Comment procèdes-tu pour faire une illustration de restitution/ reconstitution ?

D’abord, je discute beaucoup avec les commanditaires, souvent des musées ou des commissaires d’expo. Ils présentent des contraintes qu’il faut prendre en compte d’emblée : dimensions, éclairage, délais... et bien sûr budget ! Si le musée est en Belgique, je fais le déplacement pour voir où l’on compte placer la reconstitution. Ensuite, les commanditaires m’exposent leur projet ; je pose beaucoup de questions, notamment en rapport avec les détails (pour éviter les anachronismes quand il s’agit d’une période pour laquelle je ne suis pas spécialisée). Une fois tout cela noté, je soumets un devis, qui sera accepté ou pas. Une fois accepté, à moi de gérer ensuite correctement mon temps pour garantir la qualité du travail dans le nombre d’heures préalablement estimé. Vient alors le premier croquis, qui sera soumis à l’approbation du musée pour me donner le feu vert. S’ensuit alors une phase de recherche durant laquelle je me documente beaucoup pour ne laisser aucun détail au hasard. (Pour une reconstitution d’une cuisine celte, pas question de mettre une patate sur la table par exemple !) J’achète des livres, je lis des articles, et régulièrement, je soumets l’avancement du travail au client pour qu’il puisse, au besoin, changer quelques éléments en cours de route. Le problème qui survient parfois, c’est quand le client s’autorise trop de changements, ce qui rallonge considérablement le travail. Il faut que l’on s’entende dès le départ pour éviter du travail inutile et perdu. La diplomatie est indispensable dans ces négociations !

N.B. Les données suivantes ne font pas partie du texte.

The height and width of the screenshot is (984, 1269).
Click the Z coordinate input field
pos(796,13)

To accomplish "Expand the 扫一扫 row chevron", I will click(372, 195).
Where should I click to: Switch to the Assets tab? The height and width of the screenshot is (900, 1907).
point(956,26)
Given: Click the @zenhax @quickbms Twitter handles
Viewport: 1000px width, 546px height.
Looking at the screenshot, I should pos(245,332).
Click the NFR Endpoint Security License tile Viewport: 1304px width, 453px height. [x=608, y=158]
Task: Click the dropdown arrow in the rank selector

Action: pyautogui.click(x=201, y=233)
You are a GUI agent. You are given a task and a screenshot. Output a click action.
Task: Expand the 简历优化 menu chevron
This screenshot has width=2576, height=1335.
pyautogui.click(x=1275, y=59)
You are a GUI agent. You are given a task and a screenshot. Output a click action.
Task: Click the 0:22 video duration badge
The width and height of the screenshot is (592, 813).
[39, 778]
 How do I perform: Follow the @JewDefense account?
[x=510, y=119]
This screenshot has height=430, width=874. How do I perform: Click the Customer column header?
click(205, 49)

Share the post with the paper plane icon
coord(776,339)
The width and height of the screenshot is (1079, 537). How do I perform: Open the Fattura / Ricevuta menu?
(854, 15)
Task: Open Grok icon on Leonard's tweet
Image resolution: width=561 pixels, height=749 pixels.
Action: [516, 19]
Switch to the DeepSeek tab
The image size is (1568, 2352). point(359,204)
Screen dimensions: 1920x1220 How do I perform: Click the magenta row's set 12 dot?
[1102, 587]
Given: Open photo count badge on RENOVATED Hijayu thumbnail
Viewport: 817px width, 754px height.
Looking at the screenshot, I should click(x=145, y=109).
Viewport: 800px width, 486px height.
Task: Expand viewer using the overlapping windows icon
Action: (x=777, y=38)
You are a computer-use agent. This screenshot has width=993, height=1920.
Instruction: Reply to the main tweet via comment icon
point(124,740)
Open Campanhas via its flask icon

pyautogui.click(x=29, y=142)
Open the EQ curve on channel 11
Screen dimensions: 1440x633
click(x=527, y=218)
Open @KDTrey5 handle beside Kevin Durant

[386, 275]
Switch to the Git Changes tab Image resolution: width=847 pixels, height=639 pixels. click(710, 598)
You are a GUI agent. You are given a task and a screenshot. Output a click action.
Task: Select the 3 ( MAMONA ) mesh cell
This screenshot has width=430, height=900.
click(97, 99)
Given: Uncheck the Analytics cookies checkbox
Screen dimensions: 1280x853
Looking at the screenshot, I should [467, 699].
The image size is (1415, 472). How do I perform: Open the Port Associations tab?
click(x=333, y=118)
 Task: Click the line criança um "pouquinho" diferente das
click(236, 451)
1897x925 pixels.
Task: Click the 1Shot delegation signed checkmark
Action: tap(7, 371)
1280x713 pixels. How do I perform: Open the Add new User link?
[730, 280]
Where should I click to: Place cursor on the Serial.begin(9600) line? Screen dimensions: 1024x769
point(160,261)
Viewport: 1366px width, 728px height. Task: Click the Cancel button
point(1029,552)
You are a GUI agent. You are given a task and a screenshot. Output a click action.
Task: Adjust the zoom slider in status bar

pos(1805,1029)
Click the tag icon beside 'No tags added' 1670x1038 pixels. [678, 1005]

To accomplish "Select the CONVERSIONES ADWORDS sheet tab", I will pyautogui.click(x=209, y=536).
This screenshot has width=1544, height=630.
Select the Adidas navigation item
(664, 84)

Quand je crée des reconstitutions pour moi, j’ai tendance à délaisser les objets et l’architecture pour représenter plutôt des gens (Otzï, Neandertal, etc.), cela m’inspire davantage. Les regards que l’on peut y insuffler sont pour moi une proximité émotive avec le passé, un dialogue avec nos prédécesseurs. Comme au cinéma, pour immerger le spectateur dans l’histoire, pour capter son intérêt, il faut créer de l’empathie, qu’il puisse s’identifier aux protagonistes. Cet avis n’engage que moi mais je pense qu’en archéologie, c’est pareil. On a besoin d’images pour matérialiser une réalité révolue, pour faire le lien entre les fragments rouillés de fibules contenus des vitrines et les personnes qui les ont portées dans les drapés complexes de leurs habits. Certains archéologues se méfient de cette émotion car sa force peut détourner de l’info scientifique, je le comprends mais je la trouve pourtant nécessaire pour les raisons que je viens d’évoquer. L’image est un instrument profondément humain, qui sert à s’identifier, à se comparer aux protagonistes : gestes, outils, apparence, vêtements, habitat, travail, etc. On rappelle au visiteur que l’archéologie parle de gens, avant de parler d’objets. Evidemment, s’il n’y a que de l’émotion qui ne nous apprend rien derrière ; si les données archéologiques sont invisibles voire trop peu mobilisées, alors c’est raté, sans intérêt. Il est difficile de trouver l’équilibre entre ces deux pôles.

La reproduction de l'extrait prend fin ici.